– Przeżyliśmy ten bardzo niełatwy rok. Wytrzymamy i kolejne lata, ale nie odstąpimy. Niezależnie od tego, jak ciężko nam będzie, nie padniemy na kolana – grzmiał w poniedziałek Aleksander Łukaszenko. W rocznicę wyborów prezydenckich na Białorusi zaprosił do swojego pałacu dziennikarzy i ekspertów, z których lwią część stanowili sympatycy jego reżimu, przeważnie z krajów byłego ZSRR.
Podczas starannie wyreżyserowanej konferencji przekonywał, że białoruska gospodarka trzyma się dobrze i nawet odnotowuje wzrost w warunkach zachodnich sankcji. Zapewniał też, że jesienią ubiegłego roku białoruska milicja i funkcjonariusze służb bezpieczeństwa nie stosowali przemocy wobec protestujących i nie torturowano tysięcy zatrzymanych. Mówił, że na Białorusi nie ma więźniów politycznych, a za kratami siedzą wyłącznie osoby, które „złamały prawo". Gdy obecna na sali reporterka brytyjskiej BBC zapytała o ponad 600 więźniów politycznych i izolację międzynarodową reżimu w Mińsku, Łukaszenko rzucił, że Wielka Brytania jest „satelitą USA" i że Londyn prowadzi „zależną" od Waszyngtonu politykę. Tuż po tym białoruscy propagandyści i eksperci z rządowych ośrodków po kolei zaczęli słownie atakować dziennikarkę, co wywołało aplauz zgromadzonych.
Z Polski dopuszczono tam jedynie niszowy tygodnik narodowców „Myśl Polska", którego dziennikarka zapytała o „możliwości poprawienia relacji polsko-białoruskich" i ani słowem nie wspomniała o więzionych od miesięcy działaczach mniejszości polskiej Andrzeju Poczobucie i Andżelice Borys.
Podczas wielogodzinnego wystąpienia Łukaszenko kilkakrotnie wspominał o Polsce.
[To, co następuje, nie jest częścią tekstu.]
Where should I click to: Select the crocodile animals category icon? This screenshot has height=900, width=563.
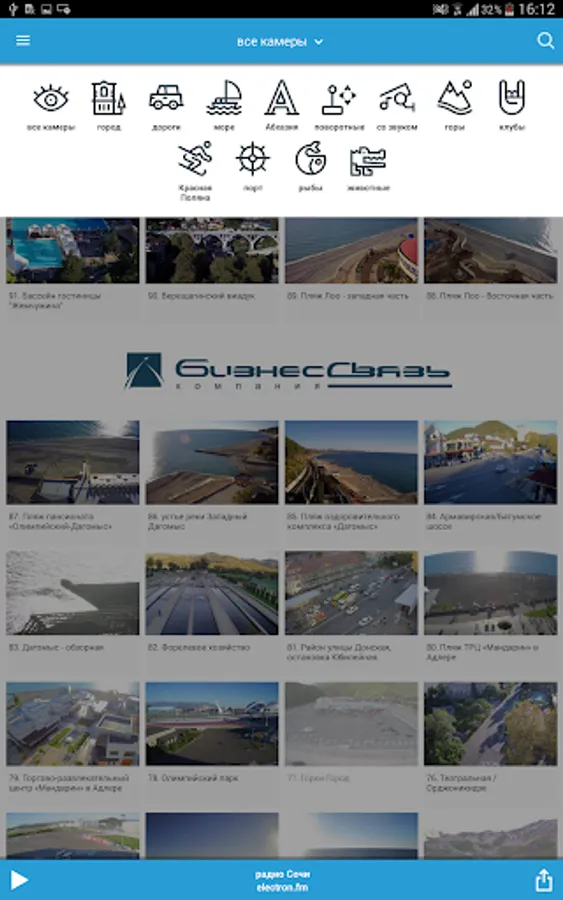click(x=368, y=161)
Tłumaczył m.in., dlaczego niedawno uznał 17 września za święto państwowe.
– Józef Stalin, musimy mu ogromnie podziękować i nawet postawić pomnik. Bardzo konkretnie rozwiązał ten problem – przemawiał, mając na myśli sowiecką agresję na Polskę w 1939 r. Stwierdził, że po ubiegłorocznych wyborach Warszawa nie prowadziła samodzielnej polityki wobec Białorusi. – Zrobiliście wszystko, co powiedzieli wam w CIA – mówił.